Base Metals may pick up later:
An infrastructure-led recovery with spending brought forward in sectors such as power generation/distribution and the railway network should underpin a pickup in copper demand. However, the timing of any pickup is uncertain, complicated by the country’s leadership transition and the fact that fabricators have yet to receive procurement orders from government ministries. Economic data is improving in the key consuming nation of China, and Chinese manufacturers are moving from late-cycle destocking to early-cycle restocking. Base Metals should benefit sooner rather than later. Industrial base metals may also remain range-bound toward year-end amid growing concerns about how the US Fiscal Cliff will be handled.
Spain Economy Darkens:
The banking industry’s problems are already complicating Rajoy’s efforts to narrow Spain’s budget deficit and get the economy moving again. The European Commission last week said Rajoy is set to miss his budget goals for the next three years. The Spanish people are experiencing “terrible things and inhumane situations. Prime Minister Mariano Rajoy said he will rush through measures to stem evictions in Spain after a woman committed suicide as officials tried to seize her home. A bipartisan committee will meet today to draw up plans to reduce the number of people being evicted from their homes as Rajoy tries to control a growing sense of outrage at mortgage foreclosures. The group is set to announce a temporary halt to evictions and incentivize lenders to renegotiate loans and find ways to allow people to remain in their homes, Rajoy said. Banks, set to benefit from a 100 billion-euro ($127 billion) rescue package that Rajoy requested from the European Union in June, have become the focus of public outrage over foreclosures amid a growing public perception that they use abusive lending practices. In a Metroscopia poll published yesterday, 91% of respondents said lenders exploit clients’ lack of legal knowledge to insert abusive clauses into mortgage contracts. Rajoy is searching for a formula to help families that have fallen behind on mortgage payments without increasing the strain on lenders trying to clean up 180 billion euros of bad real- estate assets, the legacy of a 10-year building boom.

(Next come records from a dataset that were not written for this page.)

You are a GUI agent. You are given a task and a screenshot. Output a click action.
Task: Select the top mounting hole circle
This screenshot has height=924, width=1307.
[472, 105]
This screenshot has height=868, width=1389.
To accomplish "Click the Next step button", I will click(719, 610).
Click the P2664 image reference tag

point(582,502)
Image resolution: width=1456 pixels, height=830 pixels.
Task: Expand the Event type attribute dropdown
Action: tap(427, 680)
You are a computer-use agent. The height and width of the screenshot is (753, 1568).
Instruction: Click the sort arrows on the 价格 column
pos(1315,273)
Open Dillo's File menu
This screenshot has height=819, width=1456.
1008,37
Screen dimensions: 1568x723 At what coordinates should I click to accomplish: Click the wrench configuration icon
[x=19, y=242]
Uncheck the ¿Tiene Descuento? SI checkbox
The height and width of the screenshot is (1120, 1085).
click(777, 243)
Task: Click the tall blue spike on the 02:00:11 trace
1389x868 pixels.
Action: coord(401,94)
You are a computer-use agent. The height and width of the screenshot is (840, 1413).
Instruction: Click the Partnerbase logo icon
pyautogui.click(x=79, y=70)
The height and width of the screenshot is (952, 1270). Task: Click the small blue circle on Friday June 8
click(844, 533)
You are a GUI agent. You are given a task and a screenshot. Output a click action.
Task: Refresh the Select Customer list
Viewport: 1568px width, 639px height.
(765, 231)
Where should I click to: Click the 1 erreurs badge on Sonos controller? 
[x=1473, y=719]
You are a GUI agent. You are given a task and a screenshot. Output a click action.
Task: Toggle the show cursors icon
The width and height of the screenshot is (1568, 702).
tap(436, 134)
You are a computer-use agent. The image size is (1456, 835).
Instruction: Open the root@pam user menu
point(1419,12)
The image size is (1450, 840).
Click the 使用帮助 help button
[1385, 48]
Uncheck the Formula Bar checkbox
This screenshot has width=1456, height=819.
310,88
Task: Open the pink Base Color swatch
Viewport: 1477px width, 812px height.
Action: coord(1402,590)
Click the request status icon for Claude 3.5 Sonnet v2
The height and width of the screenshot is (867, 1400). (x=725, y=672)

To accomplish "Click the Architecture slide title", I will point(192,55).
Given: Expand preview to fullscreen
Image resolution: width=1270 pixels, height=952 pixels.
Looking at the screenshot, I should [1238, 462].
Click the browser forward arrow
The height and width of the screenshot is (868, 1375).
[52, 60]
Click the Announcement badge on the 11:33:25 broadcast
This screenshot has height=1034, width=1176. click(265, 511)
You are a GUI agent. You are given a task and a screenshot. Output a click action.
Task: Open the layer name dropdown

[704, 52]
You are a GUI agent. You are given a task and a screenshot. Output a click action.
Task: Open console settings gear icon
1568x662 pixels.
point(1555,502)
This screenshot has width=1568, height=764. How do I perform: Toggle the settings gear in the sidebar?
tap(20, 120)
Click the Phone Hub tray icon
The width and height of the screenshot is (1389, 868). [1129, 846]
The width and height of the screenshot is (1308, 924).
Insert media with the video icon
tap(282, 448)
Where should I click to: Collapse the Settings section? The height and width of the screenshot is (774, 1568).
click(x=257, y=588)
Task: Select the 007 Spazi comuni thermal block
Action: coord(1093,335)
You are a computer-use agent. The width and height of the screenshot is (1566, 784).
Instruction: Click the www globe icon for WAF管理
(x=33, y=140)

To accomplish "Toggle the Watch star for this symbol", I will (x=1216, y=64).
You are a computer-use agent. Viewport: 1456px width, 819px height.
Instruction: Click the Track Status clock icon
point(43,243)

2013 Budget for Greece meets Approval:
Greek Prime Minister Antonis Samaras garnered the support of enough lawmakers from his three-party coalition to secure approval for the 2013 budget, a plan that aims to unlock bailout funds and avert a financial collapse that could drive the country from the euro. “We’ve taken the second decisive step with even greater unity,” Samaras said. “What we’ll see from now on is recovery and growth.” The 2013 fiscal plan, which forecasts a deficit of 5.2% of gross domestic product and a sixth year of contraction, is designed to regain the confidence of its euro- area and International Monetary Fund creditors. Euro-area finance ministers are due today to meet to discuss Greek developments as Samaras presses European Union leaders to release a 31.5 billion-euro ($40 billion) bailout tranche. Samaras has pressed for two extra years, until 2016, for Greece to meet deficit-reduction targets imposed by the troika. Creditors’ calculations are assuming a two-year extension. The finance chiefs gathering at 5 p.m. in Brussels intend to prevent a 5 billion-euro ($6.4 billion) Greek bill redemption on Nov. 16 from triggering an accidental default, while they’re unlikely to ratify a 31.5 billion-euro payment to Greece that has been frozen since June.